Financial independence is the dream of every human being. Though there are many ways to fulfill this dream, what would be a better way to do so other than investing in real estate?
Rental property can be an excellent way to bring in additional money as well as investing in an asset that is actually tangible; however, investing in rental property does involve more than just purchasing a property and watching the money roll in. Many people believe that the biggest hurdle they face is obtaining a loan; however, this may be easier than you actually think. There are other issues that you may face along the way which should be considered before you actually take the step of purchasing a rental property.
First, always make sure you take the time to know exactly what you can afford. Many people make the mistake of overlooking this step, assuming that the rent will cover the mortgage payments. If you are not sure of exactly what kind of rent you can get before you purchase a property, you could find yourself in financial trouble later on. You should always research rental properties in your local area to understand the going rates for similar properties. Check the internet for information on going rental rates. It is also a good idea to check with your Realtor for rental rate information.

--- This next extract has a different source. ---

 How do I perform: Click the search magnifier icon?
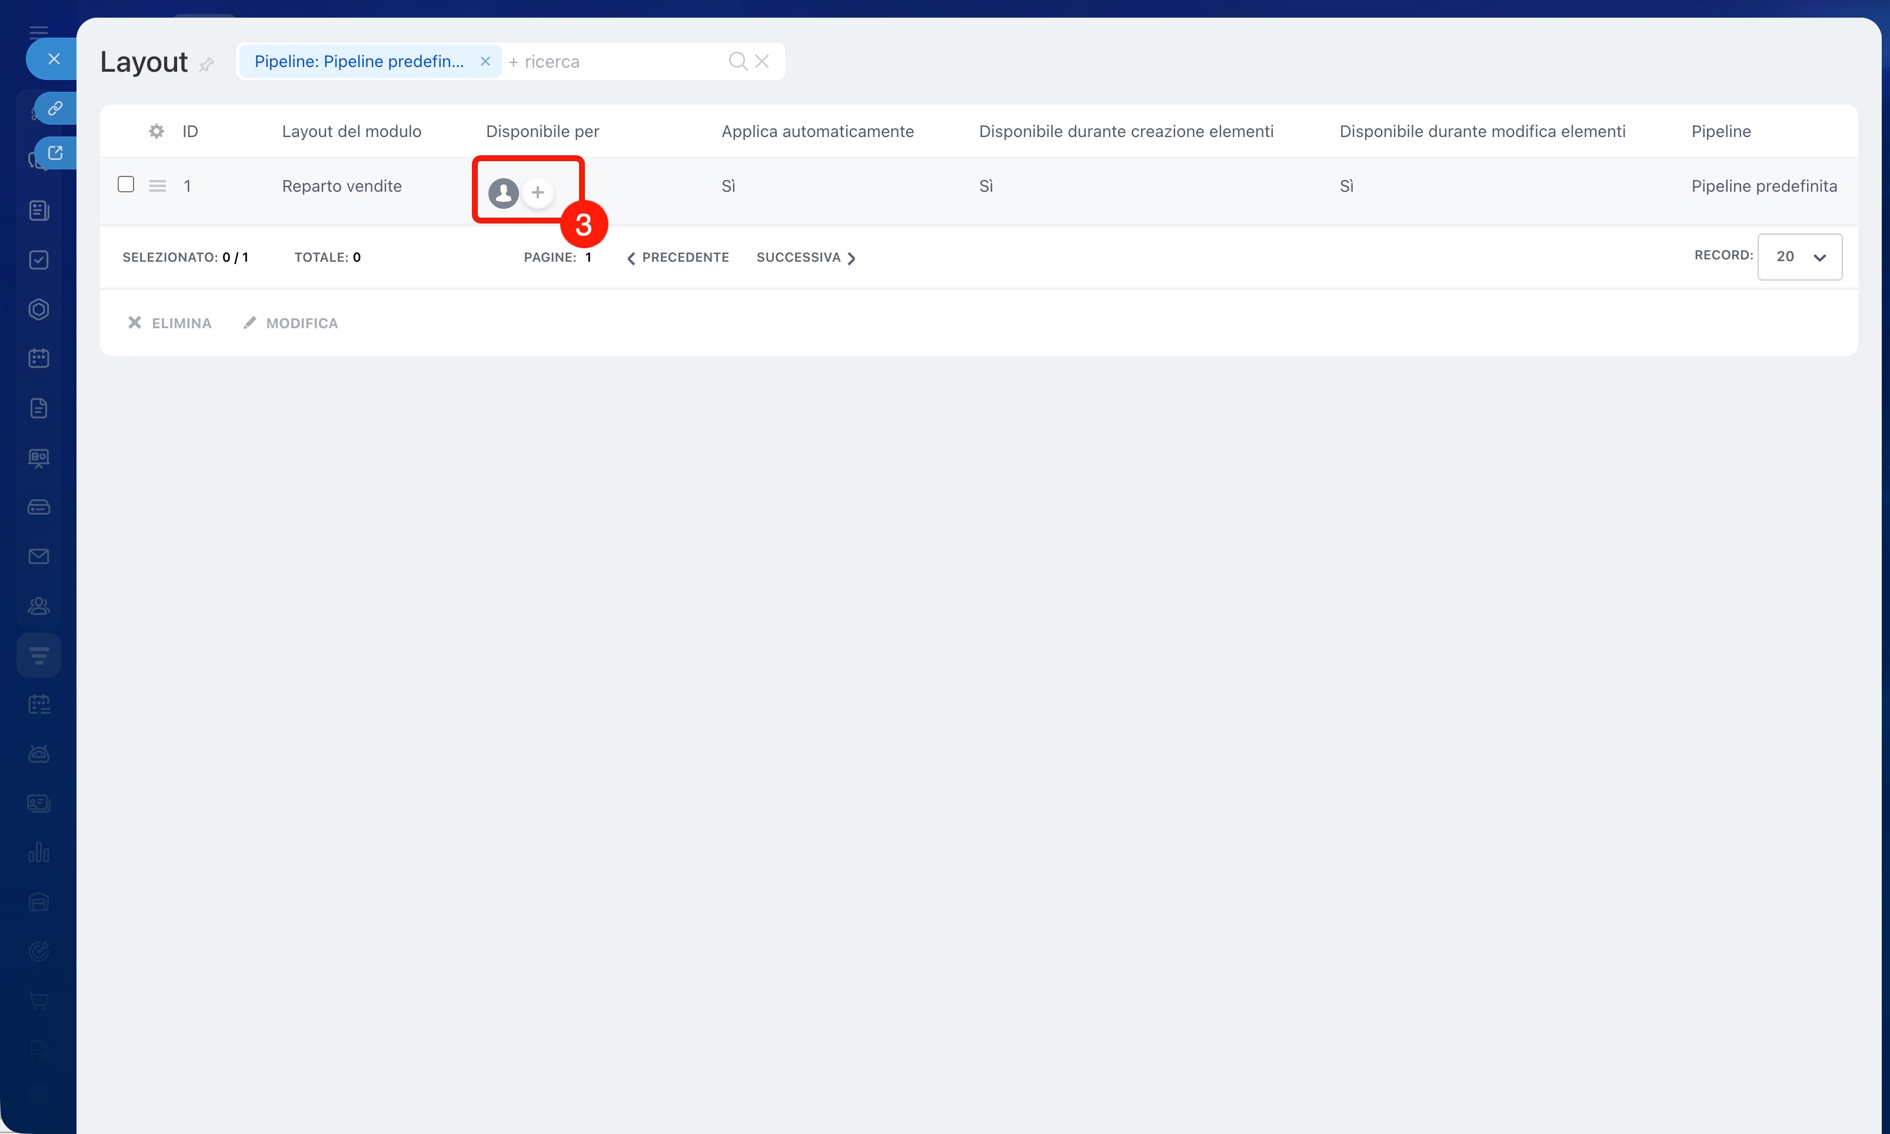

In addition, you need to take into consideration expenses that may come up along the way. Ideally, you should have a reserve fund established to tide you over in the event you experience emergency expenses or your property is vacant for a period of time. Before you commit to purchasing a property, make sure that you will be able to rent the property for at least an amount that will cover the mortgage as well as still have a sufficient amount left over to cover insurance premiums, maintenance costs, property taxes, and income taxes.

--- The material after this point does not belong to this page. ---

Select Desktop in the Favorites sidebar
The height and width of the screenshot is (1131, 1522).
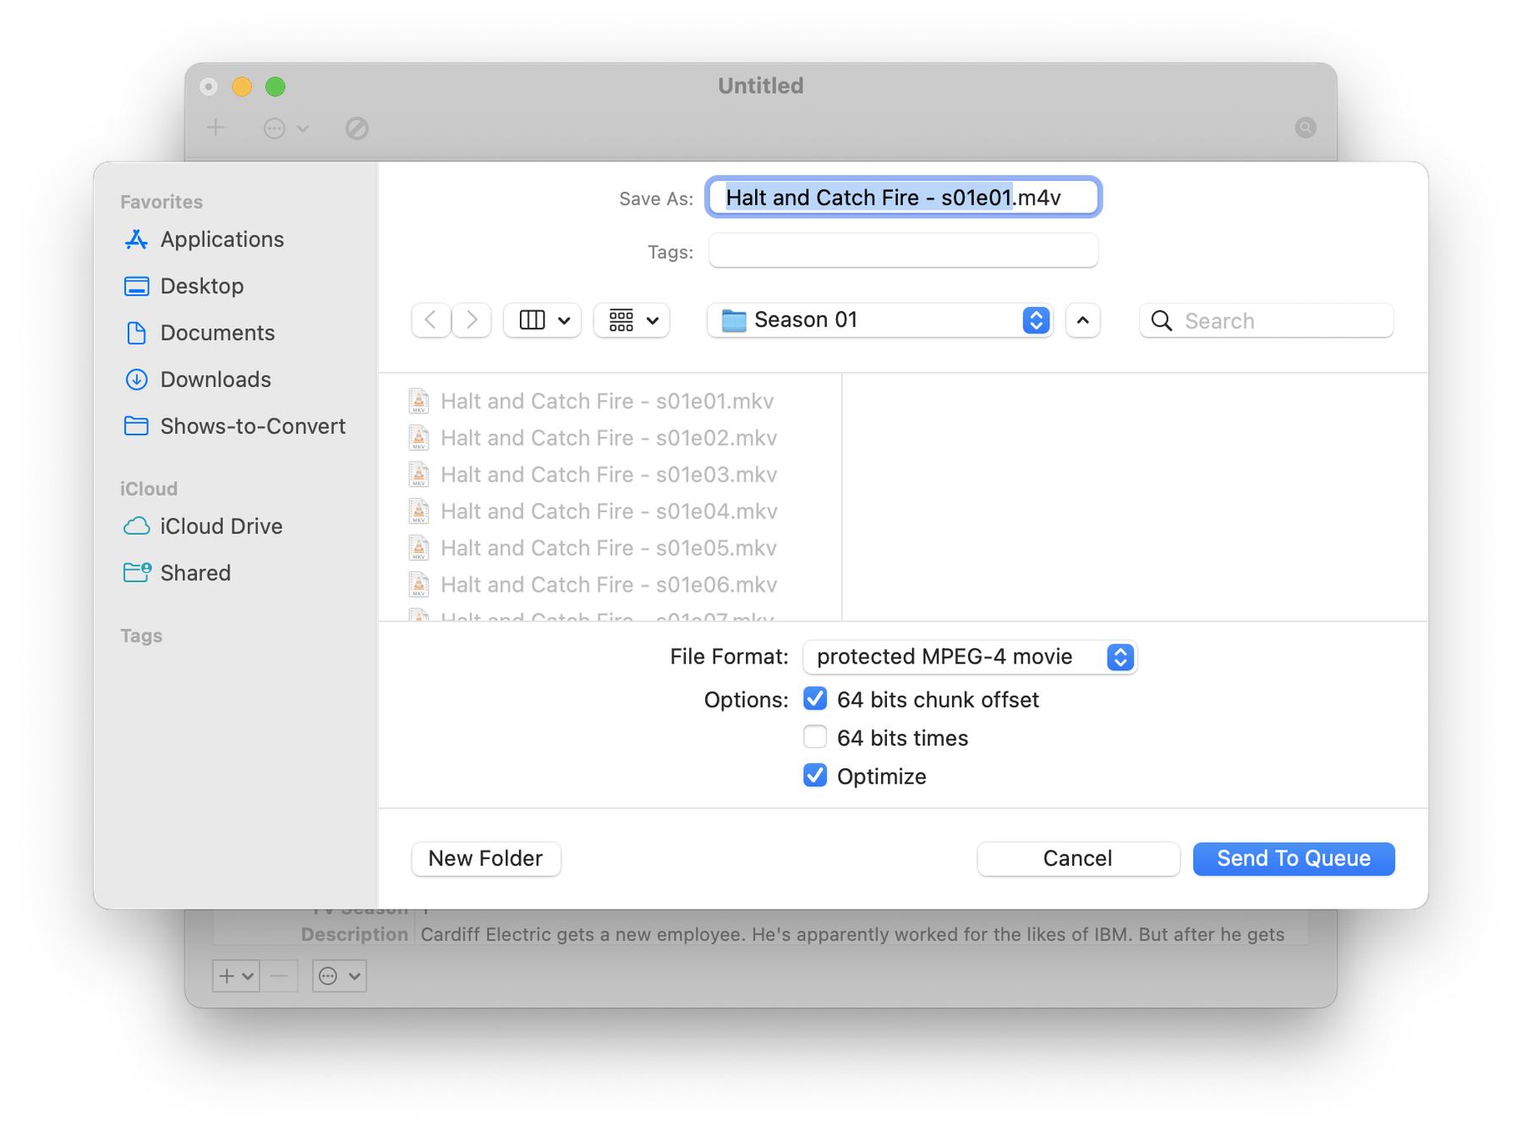tap(202, 286)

In addition, you need to give some thought and consideration to the type of property that will best suit you. You can find rental properties in many different sizes as well as types. Each of these different types can pull in different rental rates as well as attract different types of renters. So, giving thought to the property that best suits you is really an important step that should not be overlooked.

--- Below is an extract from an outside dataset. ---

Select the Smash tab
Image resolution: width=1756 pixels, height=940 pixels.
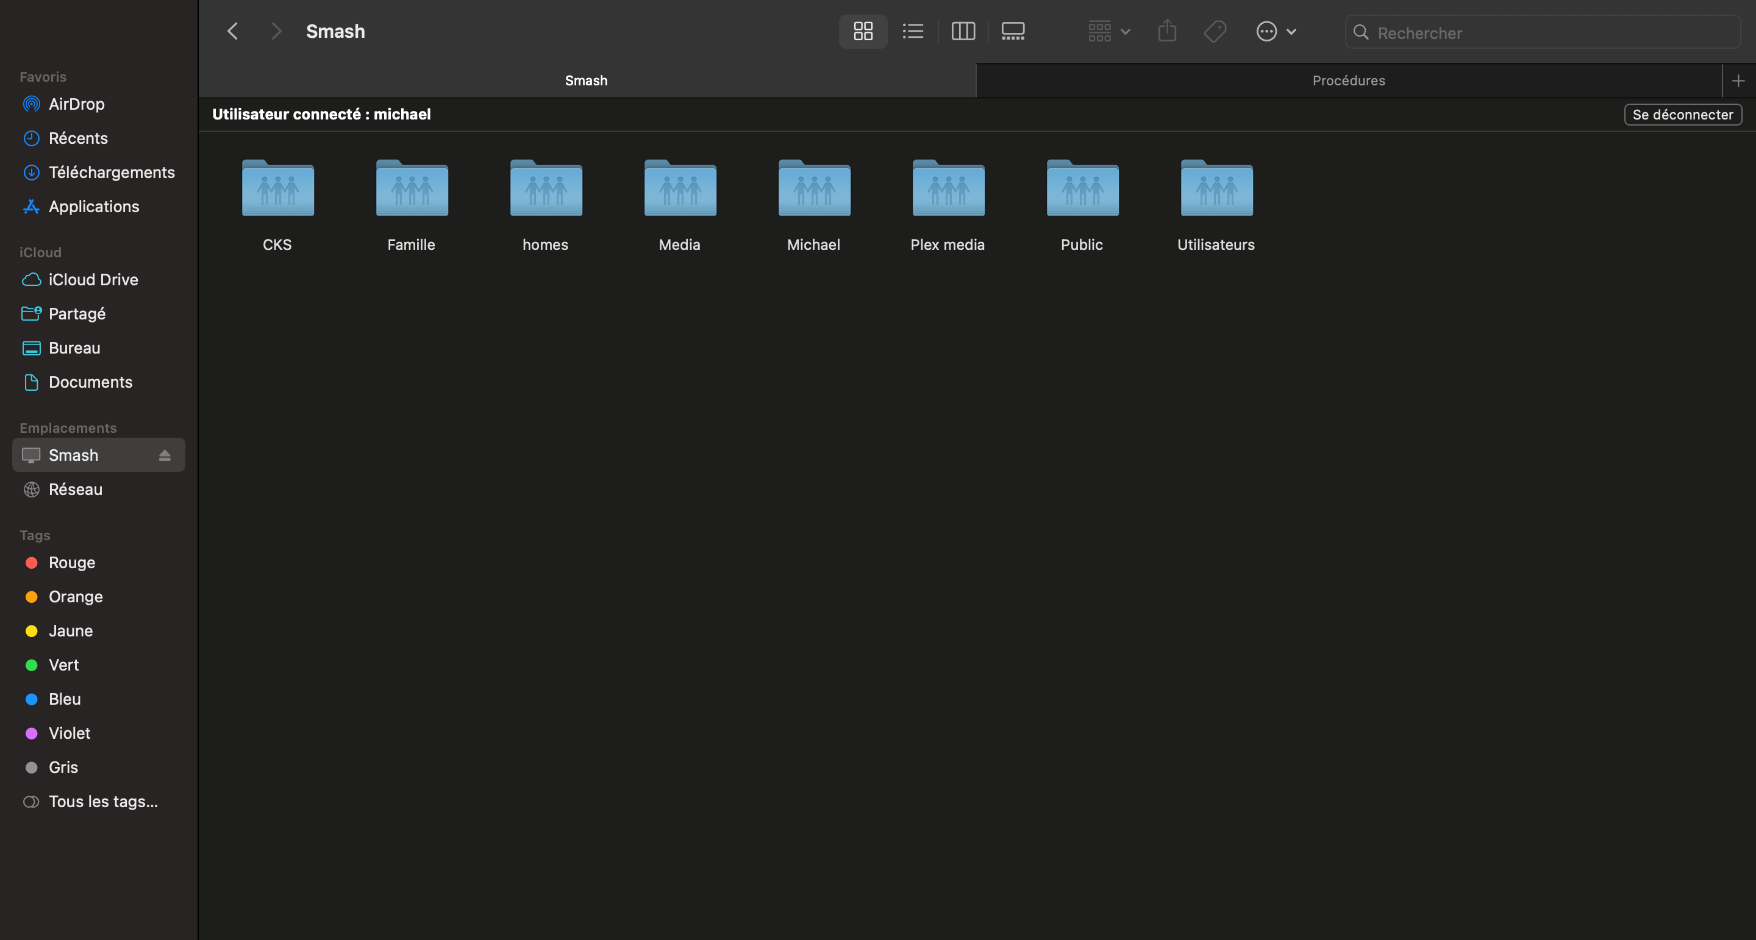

For example, if you purchase a property that is near a college or university you are likely going to find that most, if not all, of your tenants, are college students. While you may never have a vacancy, you may also find that you have a continual turnover, problems collecting rent, and even possible damage to the property itself.
In addition, you should make sure you understand your responsibilities as a landlord. Keep in mind that your obligations are typically regulated by the state in which the property is located. Some states have very little regulation while other states are highly regulated. If you fail to follow state regulations you could find yourself in for quite a bit of financial as well as legal trouble. It is always best to educate yourself ahead of time.
Finally, make sure you consider how much insurance you will need to not only property the property in the event of damage or destruction but also to cover all liabilities as well. One liability claim can be enough to cause serious repercussions so this is not an issue where you want to take a short-cut. Remember that it is your responsibility as the landlord to provide liability insurance, not your tenant. If someone should slip and fall on your rental property then it will be you who is responsible, not the renter.
Rental investment property truly can be an excellent investment and income builder provided that you are prepared and understand what you should expect from the outset. Do not be afraid to seek help where you need it, especially from associations and from professionals such as attorneys. This is the hallmark that can often set a successful rental property investor apart from one who fails.